Re: Make a djvu file and add ocr: DjVuToy; TiffDjvuOcr; CuneiDjVu

Post by b0bcat » 21 Sep 2016, 15:26

Thanks very much for the further input dtic, much appreciated.

Whenever I have in mind to post here I always seem to find that despite lengthy searching, immediately after doing so I find (am told) the answer was out there all along and I just somehow missed it. . . so please all bear that in mind when considering the following.

I'm impressed with DjVu's ability to produce small files from tiffs with good visual appeal, the thing that's contained my enthusiasm is the knotty problem of how to create the searchable text layer ocr element to an acceptable standard (or at all).
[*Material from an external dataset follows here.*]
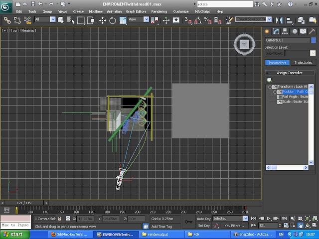Click the Set Key large key icon
Image resolution: width=319 pixels, height=239 pixels.
click(188, 222)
(For old books I discarded the idea a few years ago that ocr text only was impractical for faithful reproduction of the original, absent many dedicated hours of professional proofing work).
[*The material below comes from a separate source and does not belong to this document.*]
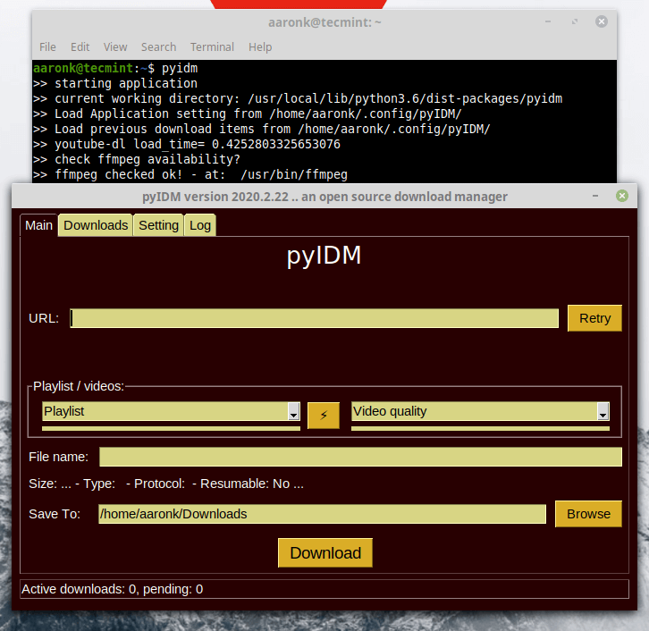Focus the URL input field
649x631 pixels.
point(314,318)
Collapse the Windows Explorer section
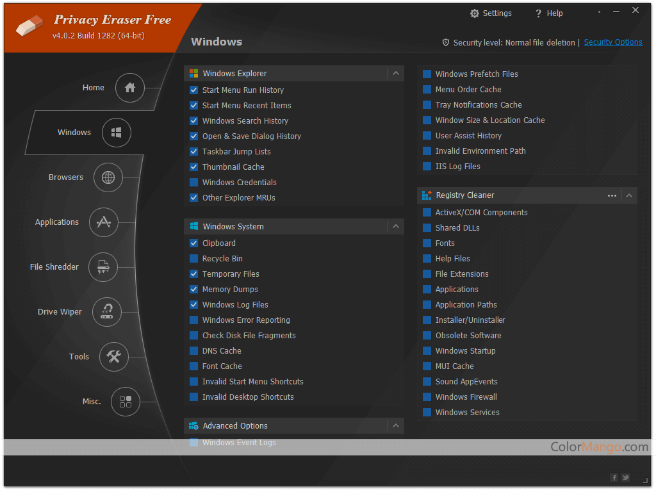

Anyway, the main point of this post is to report one solution which may be unknown to and of interest to others with the same objective: how to create a DjVu multi-image file with accurate ocr searchable text layer? Answer: DjVuToy v2.08 with MODI (Windows Office Digital Imaging).

I'm going to set out some potentially turgid findings on the interaction of DjVu and CuneiForm / tesseract ocr below, but for those who just want the bottom line:

(A) Assuming you already have DjVuToy v.2.08 installed (see link in earlier post), but don't have Microsoft MODI (MS Office 2003 or 2007), you can get it as a free download from MS in the form of a component of MS's (32 bit) SharePoint Designer 2007:

https://www.microsoft.com/en-us/downloa ... n&id=21581

Follow the instructions for installing the component here:
https://support.microsoft.com/en-us/kb/982760
and then run DjVuToy, choosing the 'Maker' tab, selecting the options to taste (I used lossless compression for the DjVu creation step).

The ocr text layer produced on two specimen runs I've done (500+pp in each file, platform Intel i5 and 8GB RAM, Windows 7 Pro. x64) were at least comparable to Adobe Acrobat 8 ocr accuracy on pdfs created for test purposes from the same source tiffs (ScanTailor Featured output). Here's an example:

DjVuToy/MODI:
"Mr. Norman himself has never considered it
necessary to give any information about the reasons
responsible for his decision to favour the restoration
of sterling to its old parity in 1925. Questioned
about it by the Macmillan Committee only five or
six years after the decision, he surpassed himself
in evasiveness by answering that he could not
remember the sequence of events. If he was
unwilling to explain in 1930, it is most unlikely
that he would ever do so after the collapse of sterling,
since any explanation might be taken for an attempt
to vindicate himself, which is the last thing he
would ever think of doing. Rather than volunteer
the briefest of explanations in defence of his policy,
he would go down to history as the cause of all our
troubles. For this reason alone, it is the duty of
his critics to be as fair to him as is humanly possible."

Adobe Acrobat 8:
"Mr. Norman himself has never considered it
necessary to give any information about the reasons
responsible for his decision to favour the restoration
of sterling to its old parity in 1925. Questioned
about it by the Macmillan Committee only five or
six years after the decision, he surpassed himself
in evasiveness by answering that he could not
remember the sequence of events. If he was
unwilling to explain in 1930, it is most unlikely
that he would ever do so after the collapse of sterling,
since any explanation might be taken for an attempt
to vindicate himself, which is the last thing he
would ever think of doing. Rather than volunteer
the briefest of explanations in defence of his policy,
he would go down to history as the cause of all our
troubles. For this reason alone, it is the duty of
his critics to be as fair to him as is humanly possible."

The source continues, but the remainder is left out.